Hasta entonces…
De todo lo que hacía durante el día, lo que más le costaba a Diego era levantarse temprano para ir a la escuela. Más ahora que, como iba a nacer otro hermanito por esos días, lo habían dejado en la casa de los abuelos.
La abuela decía que estaba muy caprichoso, que tenía que acostarse más temprano, que si salía a jugar desabrigado, que hiciera los deberes, que no se levantara descalzo, que comiera todo, que no demorara con la leche, que qué desprolija venía la mochila, que otra vez le faltan botones a la túnica, que se bañe ese chiquilín…
Y el abuelo, cuando le veía la cara a Diego , sonreía y le decía cariñoso
– Lo dice por tu bien, porque quiere cuidarte. A mí también me cuida ¡y me rezonga!
Entonces Diego abrazaba al abuelo – a su Nono Pepe – y se sentía mejor, aunque en el fondo no se convencía de ponerse el abrigo cuando no tenía frío pero , por darles el gusto…
Sin embargo el problema era de mañana temprano, cuando el relojito gordo hacía sonar una alarma que hubiera despertado hasta a la Bella Durmiente sin necesidad del beso del Príncipe. ¡Qué fastidio!
– ¡Te odio! – le gritaba bajito Diego al reloj pero nada, hasta que venía la abuela el despertador no se calmaba y al ratito ¡zas!, de nuevo a sonar. Entonces regresaba la abuela, se acercaba a su nieto y le decía
– ¡Dieguito!… ¡Diego!… vamos, que es tarde. Levantate. Vestite ligerito que hace frío. Vamos Diego…
Después aparecía el abuelo con el mate en la mano y el termo abajo del brazo y lo convencía.

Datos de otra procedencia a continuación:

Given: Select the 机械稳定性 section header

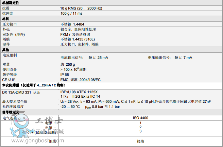Looking at the screenshot, I should coord(11,2).

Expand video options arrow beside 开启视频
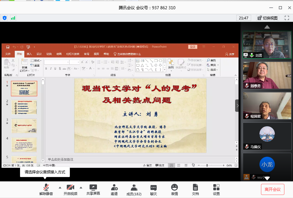(x=81, y=187)
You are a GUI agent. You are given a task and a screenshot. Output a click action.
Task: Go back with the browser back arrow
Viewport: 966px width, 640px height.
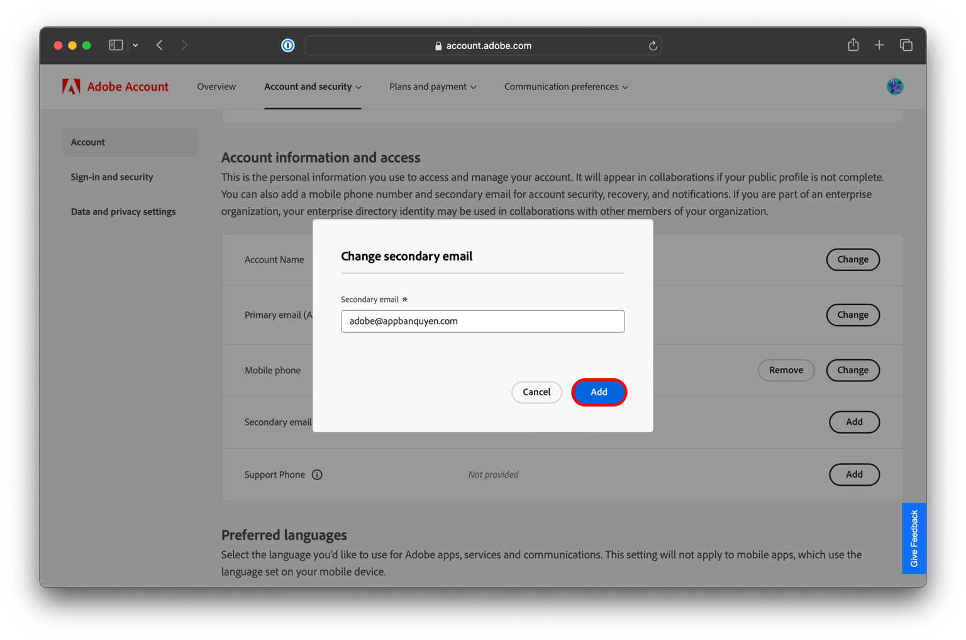click(x=160, y=45)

Un día Diego se despertó. Oyó el silencio de la casa. No escuchaba ruido de agua cayendo en la pileta, ni el ruido de platos y tazas en la cocina… no estaba encendida la radio del Nono. Se quedó quietito en la cama. Estaba como paralizado. Movió los ojos, solamente, buscando la cama en la que dormía su hermana: ahí estaba Nana, con forma de foca tirada en la playa y cubierta con las frazadas. ¡No se había levantado! Miró el reloj y el reloj lo miró. ¿Se habría cumplido lo que él, Diego, tanto deseaba? Con todo su corazón, al acostarse pidió que el reloj se muriera.
«¿Y si fuera cierto? ¡¿Si fuera cierto?!»
Sintió que el corazón le andaba más rápido. Pensó: «¿Y ahora? No hay más horas, el reloj se partió por la mitad, se murió a las seis… el sol no sale, los pájaros no cantan… nos quedamos de noche ¿y si pasa lo que dijo la maestra? Si no hay sol las plantas se mueren… no se calienta el mar y los ríos y no llueve… nos morimos de hambre y de sed! Si no hay horas, ni minutos, ni nada, todo se queda quieto y yo no crezco más y no paso de año. La playa sin viento no tiene olas…»
Sintió pánico… no podía abrir la boca para llamar a nadie. Cerró los ojos con fuerza, juntó el valor que le quedaba, abrió los ojos y de un salto salió de la cama disparado hasta el cuarto de los abuelos. Se quedó parado del lado de la cama donde dormía el Nono. Sintió que se le helaban los pies y se los miró. Los vió horriblemente pálidos. Al levantar la vista casi se desmaya, el abuelo Pepe estaba sentado en la cama y lo miraba fijo. Estaba sin lentes y los pocos pelos blancos que abrigaban su cabeza estaban parados y entreverados. De pronto el abuelo habló con voz grave y profunda
– ¡Diego! – dijo – ¿qué hacés levantado?
Diego no contestó. Los brazos le colgaban flojos a los costados del cuerpo. La abuela no se había movido. “¿Estaría muerta? ¿Estarían todos muertos? ”
– ¡Diego! – volvió a hablar el abuelo. Luego agregó, aclarándose la garganta
– ¡Andá a acostarte que hoy es sábado!